As you know if you've driven anywhere ever, traffic lights are part of a vast conspiracy designed to make it as difficult and time consuming as possible for you to get where you want to go. Lights change from green to red because someone might be coming from another direction, which isn't a very efficient way to run things, since you spend so much of your travel time either slowing down, speeding up, or stopped uselessly.
The only reason that we have to suffer through red lights is that humans in general aren't aware enough, quick enough, or kind enough to safely and reliably take turns through intersections at speed. Autonomous cars, which are far better at both driving and cooperating, don't need these restrictions. So, with a little bit of communication and coordination, they'll be able to blast through even the most complex intersections while barely slowing down.
These autonomous intersections are "slot-based," which means that they operate similarly to the way that air traffic control systems at airports coordinate landing aircraft. Air traffic controllers communicate with all incoming aircraft, and assign each one of them a specific place in the landing pattern. The individual aircraft speed up or slow down on their approach to the pattern, such that they enter it at the right time, in the right slot, and the overall pattern flows steadily. This is important, since fixed-wing aircraft tend to have trouble coming to a stop before landing.
The reason that we can't implement this system in cars is twofold: we don't have a centralized intersection control system to coordinate between vehicles, and vehicles (driven by humans) don't communicate their intentions in a reliable manner. But with autonomous cars, we could make this happen for real, and if we do, the advantages would be significant. Using a centralized intersection management and vehicle communication system, slot-based intersections like the one in the video above could significantly boost intersection efficiency. We've known this anecdotally for a while, but a new paper from researchers at MIT gives our hunches about the increase in efficiency empirical heft. The MIT team also suggests ways in which traffic flow through intersections like these could be optimized.
Rather than designing traffic management systems so that they prioritize vehicle arrival times on a first come, first served basis, the researchers suggest sending vehicles through in batches—especially as traffic gets heavier. This would involve a slight delay for individual vehicles (since they may have to coordinate with other vehicles to form a batch), but it's more efficient overall, since batches of cars can trade intersection time better than single vehicles can. The video above shows the batch method, while the video below (from 2012 research at UT Austin) shows a highly complex intersection with coordination of single cars rather than batches.
Simulations suggest that a slot-based system sending through groups of cars could double the capacity of an intersection, while also significantly reducing wait times. In the simplest case (an intersection of two single-lane roads), cars arriving at a rate of one every 3 seconds would experience an average delay of about 5 seconds if they had to wait for a traffic light to turn green.
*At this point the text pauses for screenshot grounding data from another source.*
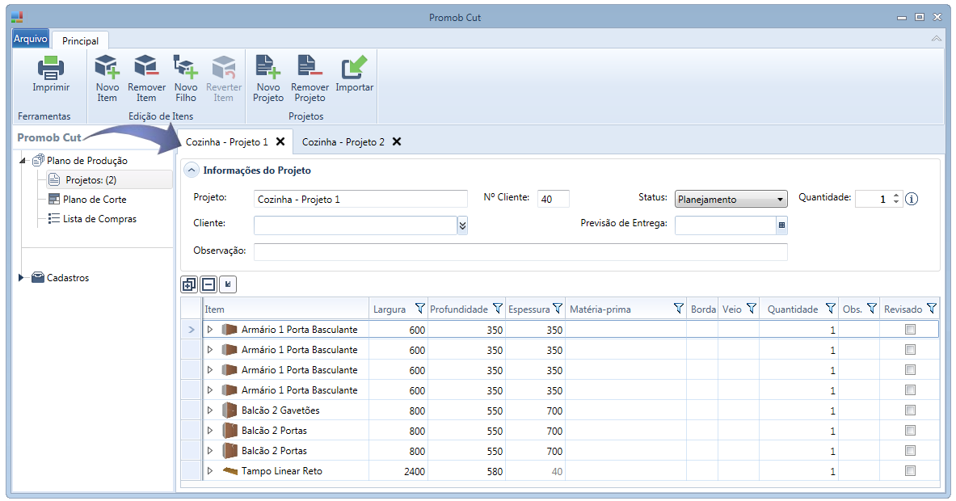
Task: Click the Observação input field
Action: coord(520,252)
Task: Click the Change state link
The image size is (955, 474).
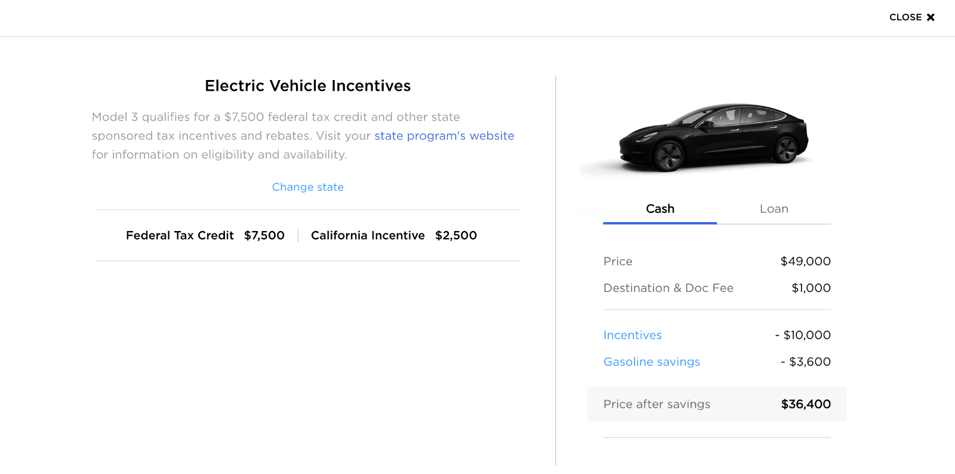Action: (x=308, y=187)
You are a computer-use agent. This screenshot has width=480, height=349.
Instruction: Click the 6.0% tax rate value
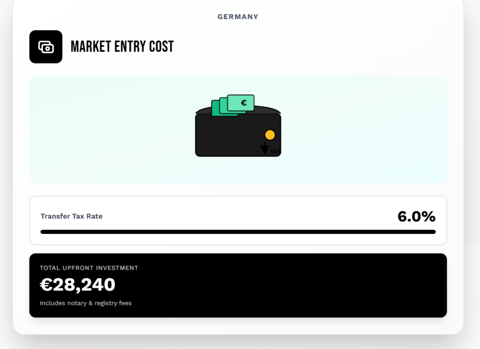[x=416, y=217]
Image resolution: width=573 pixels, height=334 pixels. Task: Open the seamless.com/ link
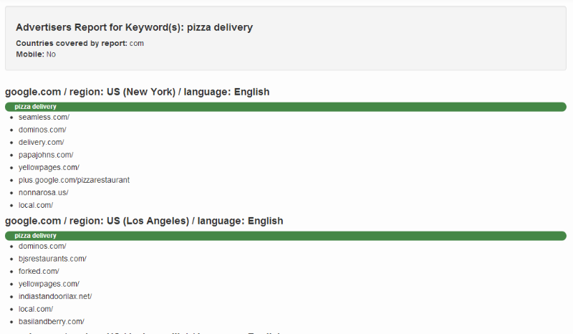pyautogui.click(x=44, y=117)
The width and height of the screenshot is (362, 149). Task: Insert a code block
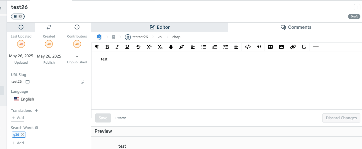tap(248, 47)
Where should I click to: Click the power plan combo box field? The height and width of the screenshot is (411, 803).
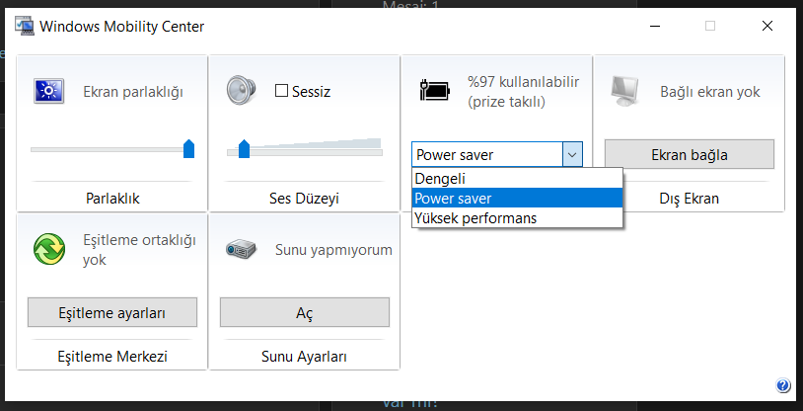pos(486,154)
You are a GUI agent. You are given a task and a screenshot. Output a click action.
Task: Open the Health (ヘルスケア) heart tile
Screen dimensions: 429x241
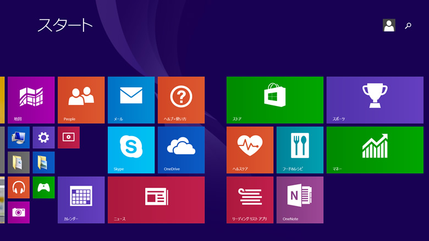tap(250, 149)
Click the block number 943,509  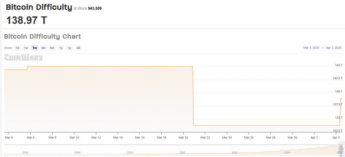(x=95, y=8)
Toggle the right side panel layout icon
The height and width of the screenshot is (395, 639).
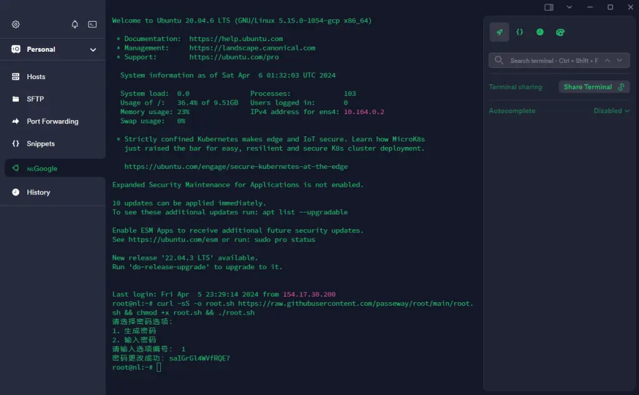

An autonomously controlled intersection would drop that wait time to less than a second. Not bad. But the control system really starts to show its worth as traffic increases. If a car arrives every 2.5 seconds, the average car will be delayed about 10 seconds by a traffic light, whereas the slot-based intersection would hold it up for a second and a half. And as the arriving cars start to overload the capacity of our little intersection at 1 car every 2 seconds, you'd be stuck there for 99 seconds (!) if there's a light, but delayed only 2.5 seconds under autonomous slot-based control.
We should point out that this only works if all of the cars traveling through the intersection are autonomous. One human trying to get through this delicately choreographed scrum would probably cause an enormous number of accidents due to both lack of coordination and unpredictability. For this reason, it seems likely that traffic lights aren't going to disappear until humans finally give up driving. An interim step, though, might be traffic lights that stay green (in all directions) as long as only autonomous cars are passing through them, reverting to a traditional (frustrating and inefficient, that is) state of operation when a human approaches.
The researchers point out that the advantages of slot-based control go beyond just saving time: they reduce fuel consumption, and along with it, the amount of carbon that would otherwise get pumped into the atmosphere by legions of cars idling at traffic lights.
It will take a lot of work to implement something like this. And because it's heavily dependent on having autonomous cars replace today’s human-controlled vehicles, let's hurry up and let the robots take over so that we can all benefit.